In our latest staff Q & A, Hannah Riddle, TARSS Project Manager, shares her goals for the Trainer and RBPD Specialist Support (TARSS) program and her reflections on the importance of early childhood.
What was the educational and career journey that led to your current role at CEED?
I’ve worked in the early childhood arena for about a decade. I’ve held a variety of positions including educator, center director, trainer, and adjunct faculty. I joined CEED in 2019 as part of the Early Childhood Program Quality team, conducting Parent Aware classroom observations using the CLASS® tool. At that time, I was a newly minted mom transitioning out of an operations role at SolBe Learning, an early childhood program that I co-founded in Boston, MA.
You recently took on a new position at CEED with the TARSS program. Can you talk a bit about your role as TARSS Project Manager.
I’m thrilled to be in the position to serve the trainer and relationship-based professional development (RBPD) community. I’ve been a trainer for the past seven years. I train in English and Spanish and have conducted trainings in most parts of the state. I believe that I can bring insight into this work that can strengthen the offerings of the TARSS program.
My role includes providing support to trainers and RBPD specialists who reach out to us via phone or email. Because this project is new at CEED, we are currently creating systems to support the workflow, especially as more team members join us. This means that I also do a lot of organizing and strategizing around what we need to accomplish in the next weeks, months, and years.
What is the difference between the work of trainers and the work of RBPD specialists?
Trainers offer classes to early education professionals on a variety of topics that are outlined in Minnesota’s Knowledge and Competency Framework. These classes serve to give educators new information, teach new skills, and help meet licensing and other requirements. RBPD specialists are coaches and mentors who have sustained relationships with educators. Through coaching and mentoring sessions, RBPD specialists support educators in reflecting on their teaching practice as well as identifying their strengths and opportunities for growth. CEED has expertise in providing training and RBPD support, so our team understands what both roles entail. In addition, CEED has evaluation expertise which can help guide the direction and development of supports to the field.
Trainers and RBPD specialists have a uniquely powerful role in the field of early education. Many early educators come into the field with little formal preparation for the complicated work that they do. Trainers and RBPD specialists are often able to introduce insights and knowledge that empower educators and facilitate their growth. My dream is that the TARSS program aids trainers and RBPD specialists in claiming that power and seeing their impact.

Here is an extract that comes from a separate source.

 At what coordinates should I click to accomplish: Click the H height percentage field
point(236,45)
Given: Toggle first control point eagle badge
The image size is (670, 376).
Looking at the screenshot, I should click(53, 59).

What do you wish more people knew about early childhood?
I wish more people were well-informed about the society-wide benefits of collectively investing in our children. There is magic that happens when children are in truly high-quality environments—and the benefits of those early experiences ripple through society. So often, I feel that our national conversation misses or minimizes the importance of the early years. Despite that, research in the fields of both neuroscience and economics supports the idea that there is no better time than early childhood to invest resources in a human being.
Did becoming a parent change your perception of the early childhood field?
Becoming a parent hasn’t shifted my perception of the field. Instead, it has helped me to better empathize with the issues that face families—for example, finding affordable child care or navigating the differences between how we raise our children and the expectations of child care programs.
What are some of your interests and hobbies outside of work?
I spend a lot of time with my little one, Bruno. I also love to bake. I make tequeños (a Venezuelan snack) and some type of dessert weekly. It could be chocolate chip cookies, banana muffins, brownies, cheesecake, or tiramisu—YUM!